In the final decades of his life, Prigogine made an argument so radical that many physicists refused to accept it. The argument was not about chemistry or dissipative structures. It was about physical law itself. In The End of Certainty (1997), Prigogine proposed that the fundamental equations of physics must be reformulated to incorporate irreversibility and probability at their most basic level. The determinism of Newton and Laplace is not merely a practical impossibility. It is a theoretical one. The information that would determine the future of complex systems does not exist, because the future of far-from-equilibrium systems at bifurcation points is genuinely undetermined at the level of physical law.
If Prigogine is right, the future is not hidden. It is not yet formed. The events that will determine the trajectory of far-from-equilibrium systems at their bifurcation points have not yet occurred, and no amount of data about the present state can substitute for the events themselves. The fluctuation that will tip the system at the next bifurcation is not a piece of information waiting to be discovered. It is a piece of reality waiting to be created.
The relevance to AI is immediate. The entire infrastructure of artificial intelligence is built on the premise that prediction is the highest cognitive achievement. Language models predict the next token. Recommendation systems predict preferences. Financial models predict markets. The implicit worldview is Laplacean: given sufficient data and computational power, the future can be known. The question is only whether the models are sophisticated enough.
Prigogine's framework challenges this at its foundation. In far-from-equilibrium systems near bifurcation — and the sociotechnical system of civilization in the AI age is such a system — prediction fails not because models are insufficient but because the system's future is not a function of its present state. The fluctuation that determines the outcome is not a piece of present state the model missed. It is a future event that has not happened and cannot be anticipated.
The confident predictions dominating AI discourse — ninety percent AI-written code within months, AGI within years, the obsolescence of entire professions within a decade — are extrapolations. They take the current trajectory and extend it forward as if the system were near equilibrium. But the system is not near equilibrium. It is near bifurcation. Extrapolation fails. The predictions may coincidentally match outcomes, but the match would be coincidence, not prediction, because the path depends on bifurcations not yet reached and fluctuations not yet occurred.
The practical consequence is not paralysis. It is the transformation of planning from prediction to preparation. The appropriate response to genuine indeterminacy is the construction of structures robust across multiple possible futures — dams that hold across different currents rather than optimizations for a single predicted flow. This is stewardship translated into thermodynamic terms: the steward does not predict; she prepares. She builds structures that are robust rather than optimal, maintained through continuous attention, responsive to fluctuations no model can predict.
Prigogine's argument against certainty developed across his career but crystallized in The End of Certainty (1997), which proposed the most radical reformulation of fundamental physics — incorporating irreversibility and probability at the microscopic level through Poincaré resonances in unstable systems. The philosophical position drew on Bergson's intuitionism and Whitehead's process philosophy but grounded them in mathematical physics.

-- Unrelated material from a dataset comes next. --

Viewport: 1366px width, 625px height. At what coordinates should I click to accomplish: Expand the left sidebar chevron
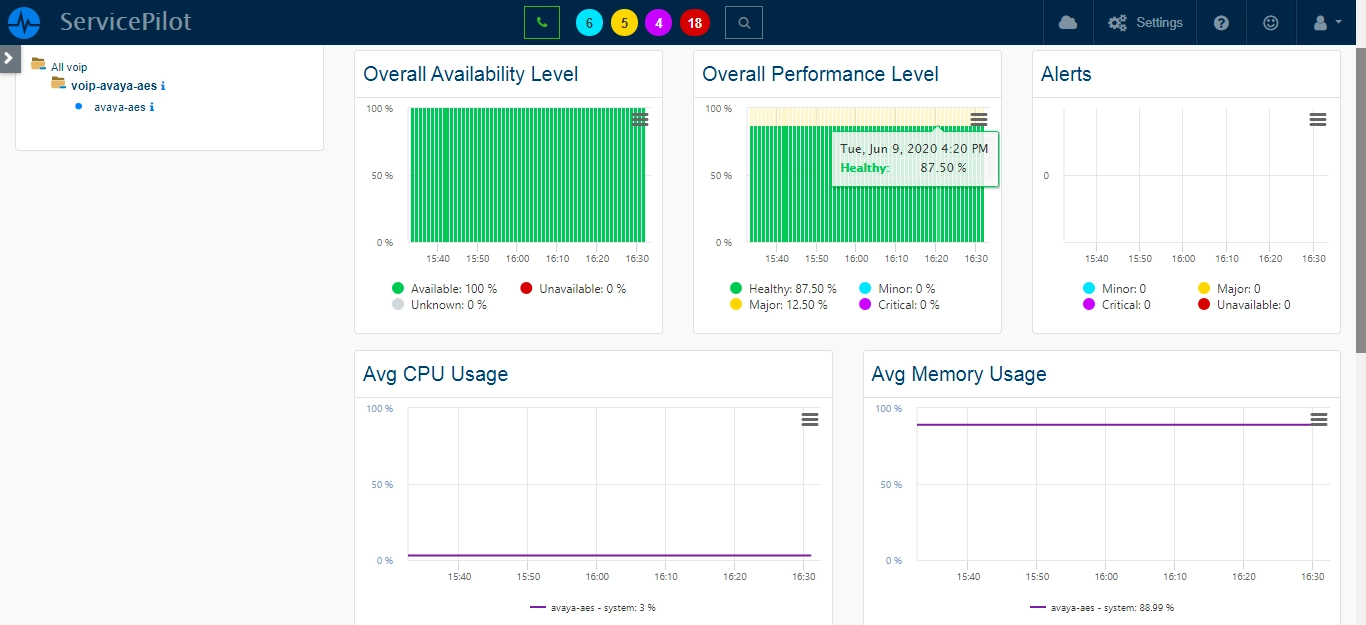point(9,58)
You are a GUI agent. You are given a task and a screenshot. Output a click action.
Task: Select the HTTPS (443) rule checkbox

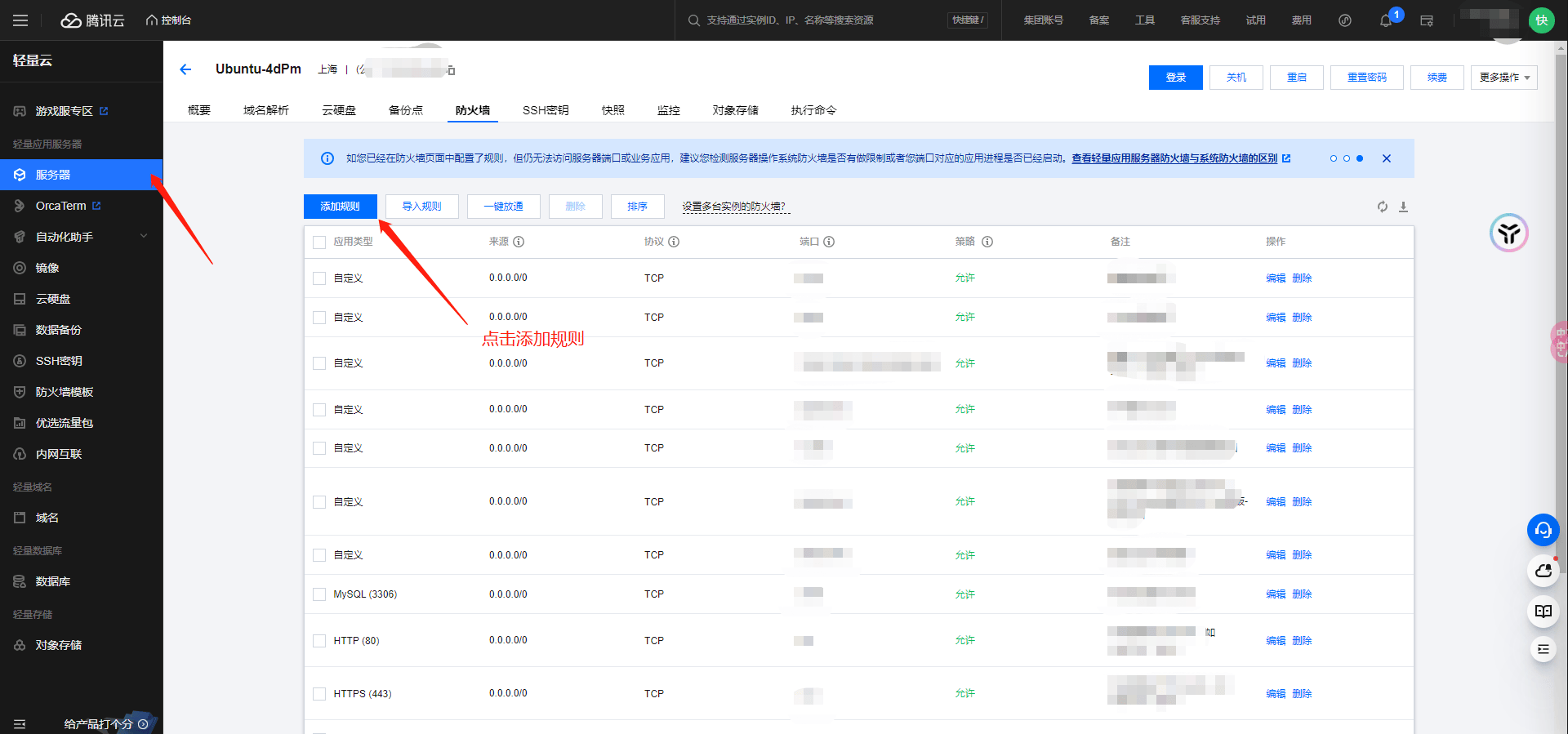tap(319, 694)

The book was controversial in physics and remains so. The mainstream has not accepted Prigogine's reformulation of fundamental dynamics, though his contributions to non-equilibrium thermodynamics are universally acknowledged. The philosophical argument — that the future is genuinely open — has traveled more successfully than the technical proposal.
Certainty is structurally impossible. In far-from-equilibrium systems near bifurcation, the information that would determine outcomes does not yet exist.
Prediction is regime-dependent. Near equilibrium, extrapolation works; near bifurcation, it fails not due to ignorance but due to ontological openness.
AI predictions are extrapolations. Confident forecasts about the technology's trajectory apply near-equilibrium reasoning to a system near bifurcation.
Preparation replaces prediction. The appropriate response is robustness across possible futures, not optimization for a specific predicted one.
The end of certainty is hope, not despair. If the future were determined, choice would be illusory; indeterminacy makes stewardship meaningful.
The technical claim — that fundamental physics itself must be reformulated — remains contested within physics. The philosophical claim — that the future of complex systems is genuinely open — has broader acceptance, though critics argue that irreducible indeterminacy in fundamental law is not required to support planning for multiple scenarios. One can acknowledge practical unpredictability without committing to Prigogine's stronger metaphysical position.